Suite de Vision aveugle (Blindsight) qui illustrait une brillante idée conceptuelle en l'amenant laborieusement dans une révélation finale d'intrigue floue liée à l'originalité du narrateur, Echopraxie reprend les mêmes ingrédients dans le même univers sombre et pessimiste. Un héros qui ne comprend rien à ce qui se passe autour de lui dans un huis-clos, des personnages trans/post/in-humains dotés de leurs propres approches opaques de l'histoire, des descriptions ambigües, alambiquées et noyées dans les termes techniques mais on y trouve tout de même des illustrations de théories biologiques avancées, de mécanismes sociaux futuristes assez troublants de réalisme, une aisance dans la vulgarisation de certaines grandes idées "la science a trouvé ses limites quand on s'est mis à faire jouer le chat de Schrödinger avec des minuscules cordes".

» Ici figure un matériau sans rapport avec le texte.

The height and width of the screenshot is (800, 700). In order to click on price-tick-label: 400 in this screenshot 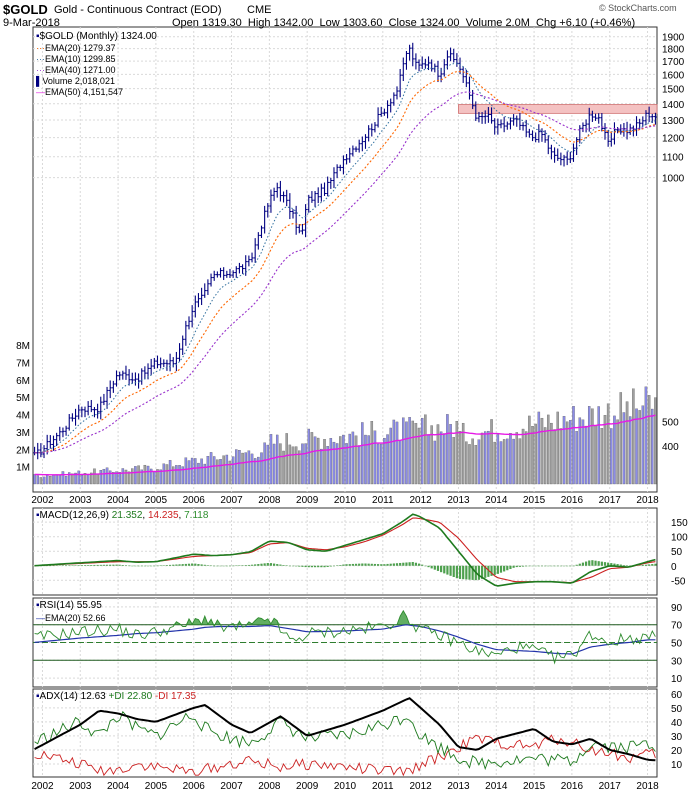, I will do `click(670, 448)`.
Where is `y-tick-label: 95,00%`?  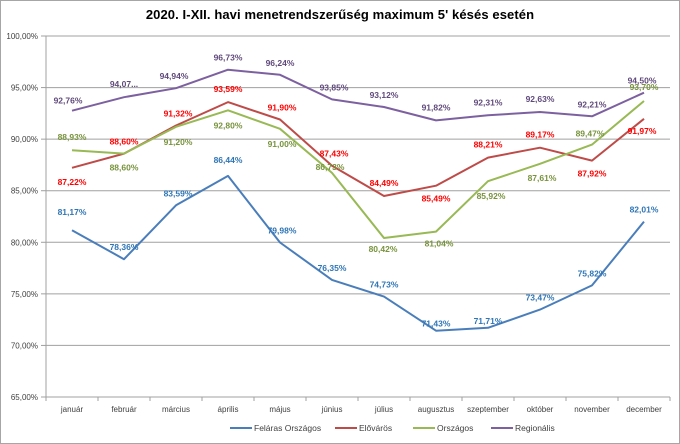
y-tick-label: 95,00% is located at coordinates (24, 88).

Le roman a ses éclairs de génie - la terreur inspirée par les vampires - mais frustre par sa construction et donne l'impression d'avoir manqué la moitié arrivé à la fin. J'ai vu que c'était parfaitement normal, qu'à l'image du lore des jeux FromSoftware, des fans reconstituaient l'intrigue sur Internet, faisaient des théories sur les intentions de chacun que l'auteur commentait directement ..
Selon moi c'est vraiment dommage, car il y avait tout les ingrédients d'un thriller paranoïaque construit autour d'enjeux fondamentaux de l'univers et de la nature humaine, mais la forme de la narration sacrifie les personnages, l'intrigue et le lecteur au passage.
Je précise n'avoir pas lu la trilogie des Rifteurs.